Bothalia: African Biodiversity & Conservation (Jan 2019)
Hitchhikers’ guide to the legal context of protected area management plans in South Africa
Abstract
Background: Although formal protected areas in South Africa date back to the turn of the 19th century, requirements for protected area management plans only became mandatory a century later. Prior to the promulgation of the World Heritage Convention Act 49 in 1999, and subsequently the National Environmental Management: Protected Areas Act 57 in 2003, requirements for management plans were voluntary, and guidance to the plan’s content was fragmented across an array of international, national and provincial policy instruments. Objectives: As there has been little academic debate on the relevance and content of protected area management plans, an improved understanding of these plans, and the role they play in biodiversity conservation, is required. Method: This article explores the evolution of the management plan, revisiting its historical and current legal context at international and national scales.
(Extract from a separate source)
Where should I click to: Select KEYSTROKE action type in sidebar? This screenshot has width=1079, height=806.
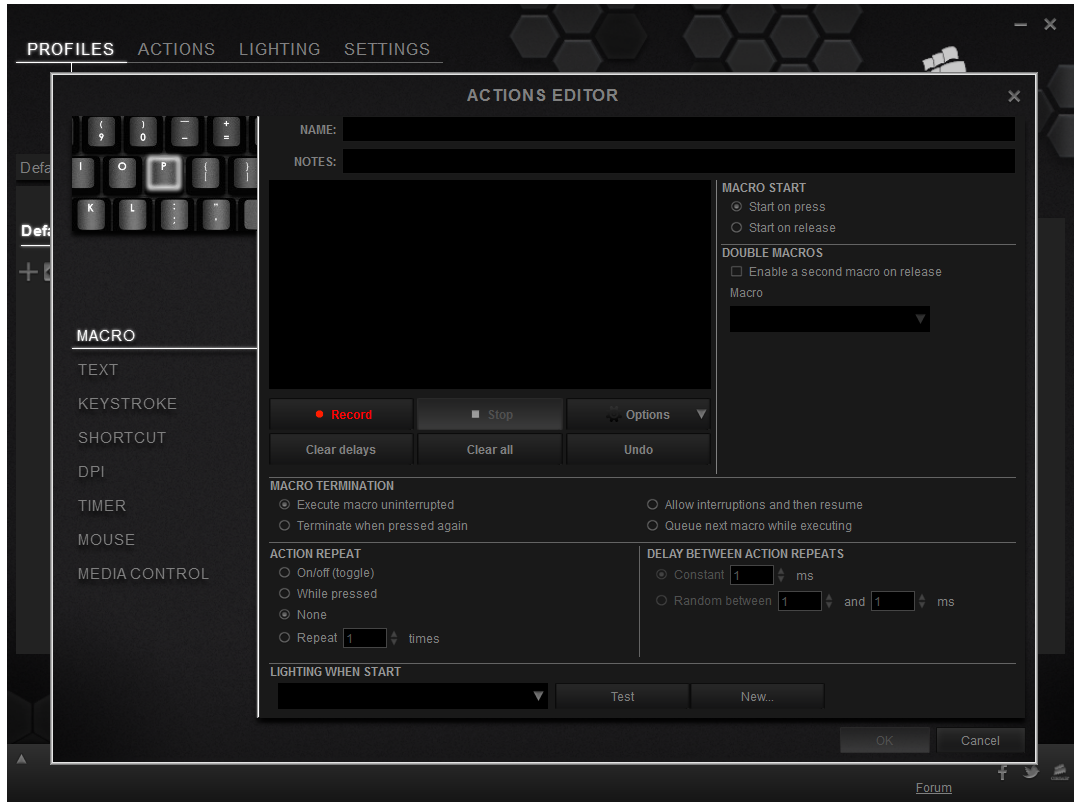point(127,404)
Results: Despite being the principal legislative framework for management plans, the World Heritage Convention Act and the National Environmental Management Protected Area Act did not consolidate the plethora of management plan requirements, and hence did not bring clarity when these conflicted or were ambiguous. Conclusion: Legal provisions for management plans are highly fragmented. This risks plans not being complete, falling short of the requirement to ensure that protected areas fulfil the purpose for which they were established. A consolidation of relevant provisions, as well as emerging best practices is recommended. This may require the revision of South Africa’s environmental law, to provide greater clarity on the contemporary understanding of the contribution of protected areas to conservation and the well-being of people (viz. the ‘purpose’).